Spencer blended primitivism with cubism
"The Cove," painted in 1922, is a carefully organized representation of a corner of Perkins Cove in Ogunquit, Maine. It was an artists' colony, and the studios were fishermen's huts, or based on them. Although "The Cove" is a landscape painting with carefully placed areas of grass, rocks, ocean, and sky, it is the bold delineation of the buildings that dominate. The "view" lies between these buildings. They are the essential motifs of this ordered composition.
Niles Spencer was one of the first "Precisionists." He was also one of the first appreciators of American folk art. His art brought together primitive simplicity and a sophisticated awareness of the modern demands of cubism.
He had been to Europe and seen works by Picasso, Braque, and Gris. His brushwork indicates an appreciation of Cézanne. Yet his art is distinctly American. It has an almost puritanical restraint. Nevertheless, "The Cove," however impersonal and unromantic, is still filled with atmosphere.

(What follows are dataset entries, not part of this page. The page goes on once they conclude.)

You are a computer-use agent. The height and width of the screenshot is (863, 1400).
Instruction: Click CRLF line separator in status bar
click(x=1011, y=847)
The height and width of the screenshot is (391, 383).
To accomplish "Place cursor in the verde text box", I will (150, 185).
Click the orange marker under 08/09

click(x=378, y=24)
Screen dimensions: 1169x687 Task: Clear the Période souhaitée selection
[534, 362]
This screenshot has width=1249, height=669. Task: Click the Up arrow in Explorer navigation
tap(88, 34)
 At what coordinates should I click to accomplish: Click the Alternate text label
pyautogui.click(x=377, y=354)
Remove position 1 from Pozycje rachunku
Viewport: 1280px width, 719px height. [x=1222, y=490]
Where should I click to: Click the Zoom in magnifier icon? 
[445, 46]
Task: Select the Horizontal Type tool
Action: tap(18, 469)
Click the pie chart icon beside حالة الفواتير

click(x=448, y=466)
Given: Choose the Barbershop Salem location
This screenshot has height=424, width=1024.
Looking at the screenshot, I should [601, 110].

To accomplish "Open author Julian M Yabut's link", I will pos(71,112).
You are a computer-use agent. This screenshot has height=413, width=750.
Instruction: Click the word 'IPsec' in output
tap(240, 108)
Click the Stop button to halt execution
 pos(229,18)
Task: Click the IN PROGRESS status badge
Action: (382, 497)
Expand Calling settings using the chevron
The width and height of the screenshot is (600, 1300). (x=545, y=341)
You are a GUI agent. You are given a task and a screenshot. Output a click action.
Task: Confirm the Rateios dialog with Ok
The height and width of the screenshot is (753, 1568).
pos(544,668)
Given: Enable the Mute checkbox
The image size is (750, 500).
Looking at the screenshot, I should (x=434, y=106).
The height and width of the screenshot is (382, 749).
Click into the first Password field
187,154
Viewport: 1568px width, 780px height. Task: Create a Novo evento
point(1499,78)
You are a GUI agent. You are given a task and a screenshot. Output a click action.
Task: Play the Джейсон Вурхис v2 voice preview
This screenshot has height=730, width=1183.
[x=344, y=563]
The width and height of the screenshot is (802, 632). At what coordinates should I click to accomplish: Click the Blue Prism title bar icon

The Precisionist label was a way to link several American artists of the 1920s and '30s who were part of the "return to order" tendency after World War I. This was both a reaction to artistic freedoms derived from Impressionism and a return to classicism. Charles Sheeler, perhaps most identified with Precisionism, summed up his aim. It might also apply to Spencer: "Not to produce a replica of nature but to attain an intensified presentation of its essentials through greater compactness of its formal design by precision of vision and hand."
Scholar John I.H. Baur rejected the Precisionism label. He wrote, "The personal quality, the dignity, the distance, and precision are those of the classic. [Spencer] has been called a precisionist - but there is too much human warmth in this work to call it precisionist."